While in many countries 4G LTE is still an emerging technology for communications and has to see widespread deployment, developments are well under way on the next generation 5G.
At this stage 5G is still embryonic: there are no standards yet but testing is building up around the world for a planned launch in 2019/2020.
5G should form the basis for a fully mobile and connected society, or what is often termed the Internet of Things. With anything up to an estimated 50bn connected devices in use by 2020, key requirements are data capacity and speed to handle the ensuing data volume.
According to the Next Generation Mobile Network alliance, 5G should provide data rates ranging from a few tens of Mb/s for mobility applications and for tens of thousands of users in crowded areas up to 1Gb/s for tens of users in indoor locations – almost 10 times faster than LTE. The spectral efficiency also must be significantly enhanced compared with 4G and the latency reduced by at least a factor 10.
Smart grid benefits
What will this bring to the utility sector, with a growing number of devices both within the networks as well as in a distributed resource?
By allowing many unconnected, energy consuming devices to be integrated into the grid through low-cost connections, 5G enables these devices to be more accurately monitored to support better forecasting of energy needs.
By connecting these devices using a smart grid, demand side management will be further enhanced to support load balancing, helping reduce electricity peaks and ultimately reduce energy costs.
Capturing this data through 5G connections will further enable larger cities, or even larger jurisdictions, to plan their energy infrastructure spending more efficiently and reduce downtime. For example, by installing smart grid technology, Chattanooga, TN, a medium-sized town, reduced the duration of outages by over 50% during a severe windstorm and saved the utility $1.4m in operational costs for just one storm.
Notably, 5G is itself more cost effective and energy efficient than past generations of wireless technology, thus making its own contribution to energy savings, the report points out.
Smart street lighting, a potential first step towards a smart city, would be another beneficiary.
By automatically dimming public lighting when no pedestrians or vehicles are present, smart lighting can save power and reduce light pollution while still keeping neighbourhoods safe.
Smart lighting has begun to be rolled out in cities such as San Diego and Barcelona. Through its system, San Diego should save an estimated $1.9m annually through the installation of these street lights. Across the US, the potential savings from this approach are estimated to be more than $1bn per year.
Smart lighting connected to a city’s broadband network can also monitor local air quality. Adding this level of connectivity to smart LED lighting can also reduce the lighting system’s maintenance costs.

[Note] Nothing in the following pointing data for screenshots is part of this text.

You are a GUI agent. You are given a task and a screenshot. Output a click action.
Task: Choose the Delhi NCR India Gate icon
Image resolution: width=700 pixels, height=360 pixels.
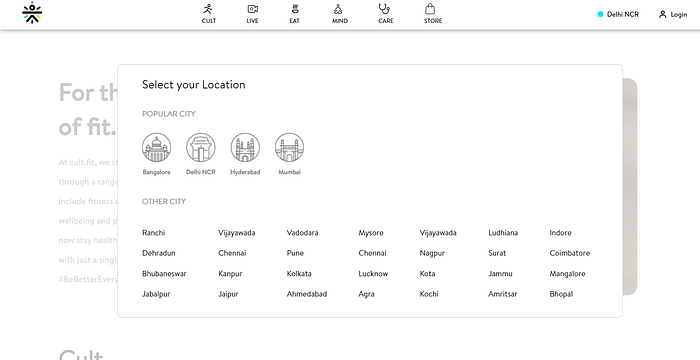point(200,147)
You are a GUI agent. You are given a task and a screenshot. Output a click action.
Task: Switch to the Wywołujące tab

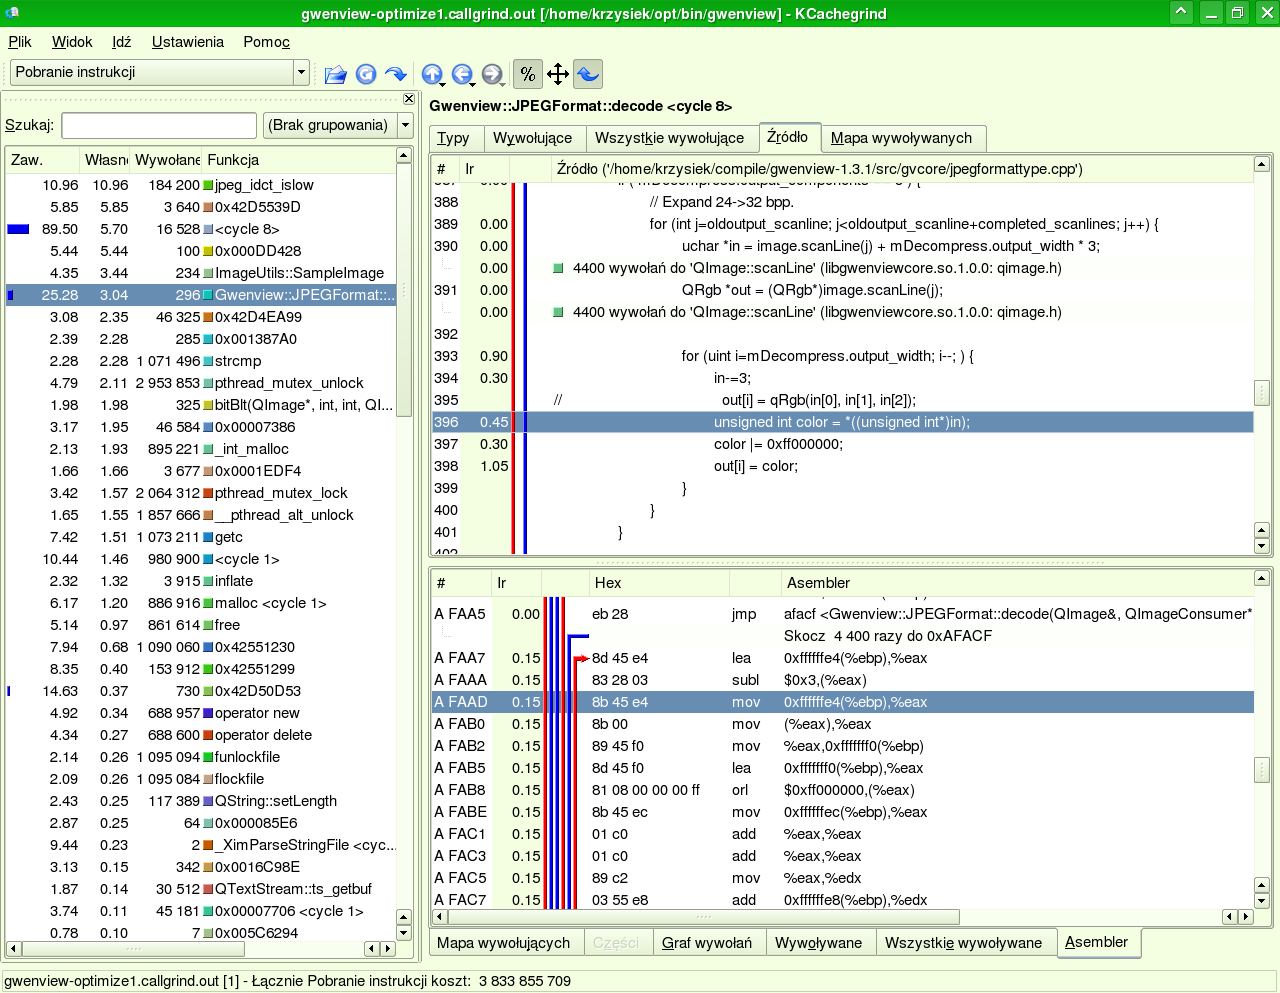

Finally, utilities also can support the deployment of 5G.
5G will be deployed in a small cell format, perhaps as small as a typical shoe box, as a complement to the traditional mobile towers. In order to achieve the necessary density and extent of coverage, utility poles alongside street lights offer an obvious solution.
5G for wind farms
Beyond these general utility and energy sector benefits, 5G offers the opportunity for new services and solutions, such as that under investigation in the EU H2020 supported VirtuWind project.

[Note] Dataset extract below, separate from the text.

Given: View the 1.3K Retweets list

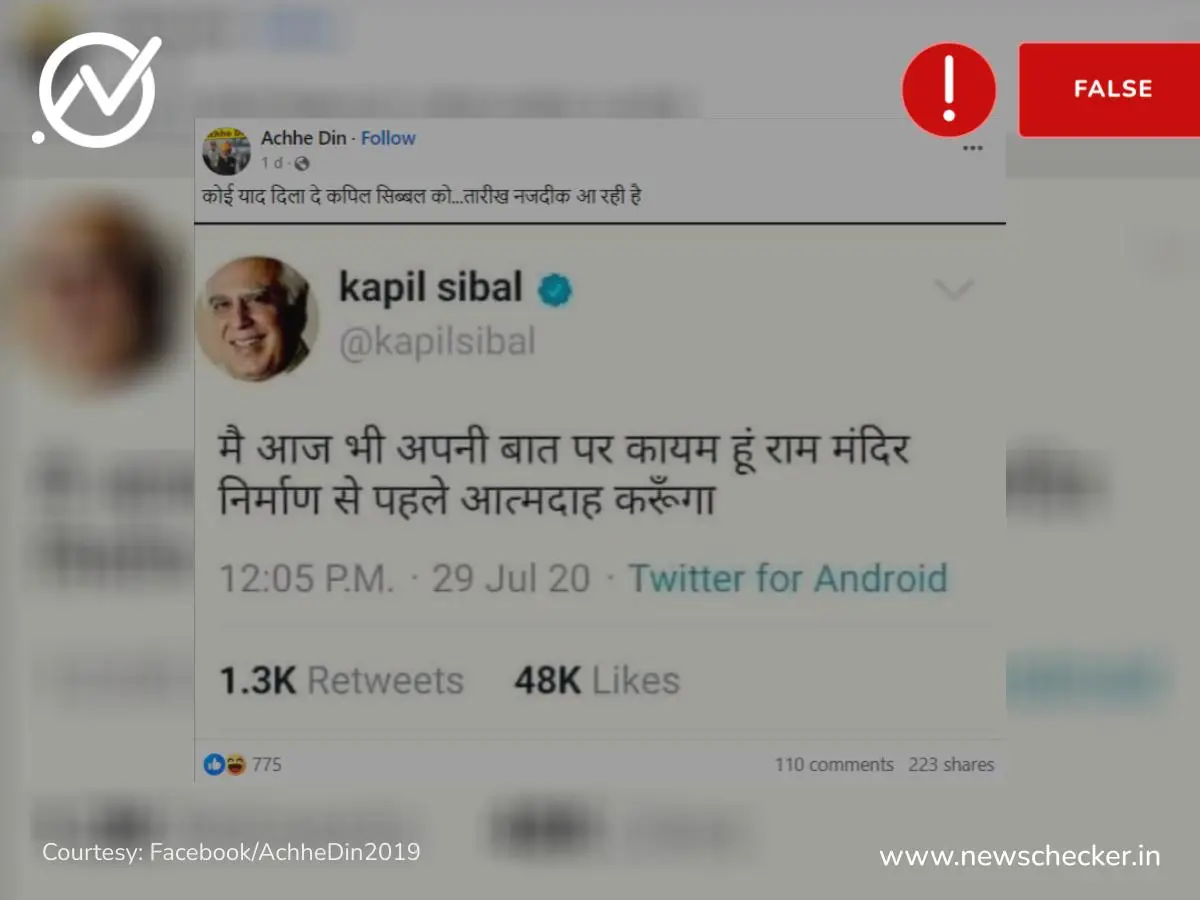Looking at the screenshot, I should pyautogui.click(x=341, y=681).
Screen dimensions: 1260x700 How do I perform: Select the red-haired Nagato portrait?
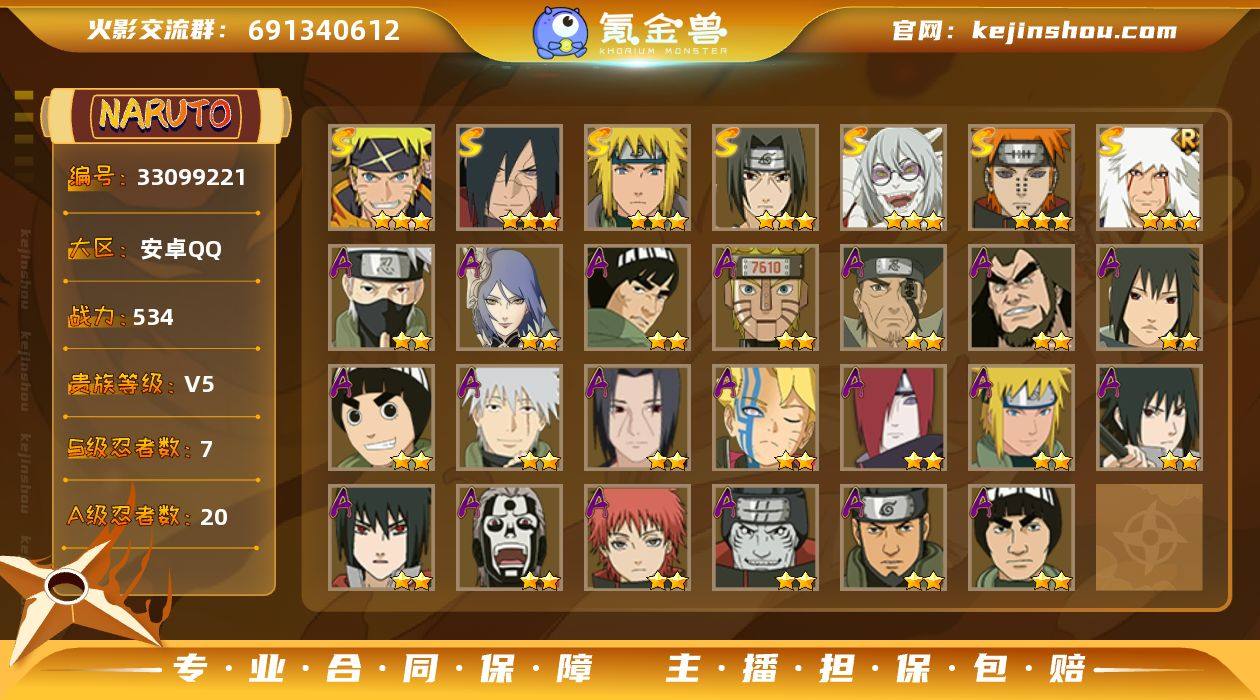[894, 418]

The aim of VirtuWind is to develop and demonstrate a networking infrastructure based on software defined networking (SDN) and network function virtualisation (NFV) for intra-domain and interdomain scenarios in wind parks.
Secure and efficient operation of wind farms requires participants to have remote access to components such as sensors, actuators and networking devices (e.g. routers).
To make this possible, a wind farm’s local control network connects individual wind turbines to the respective control centre. The local control centre, in turn, connects the local network to company networks or to the internet so that participants can access the farm’s devices and data.
However, such control network structures are complex and costly to install, operate and maintain. Using SDN and NFV should make processes faster and simpler and reduce the amount of hardware needed, reducing both the capital and operational expenditure costs of a control network infrastructure.
The project, one of 19 within the EU’s 5G Public Private Partnership, was selected as a representative use case of industrial networks.
Thus, while it has broader industry application, from the wind energy sector perspective it should assist in achieving cost reductions, which should support a lowering of the cost of wind energy and accelerate further wind farm deployment.
The project is led by Siemens and has another year to run to completion.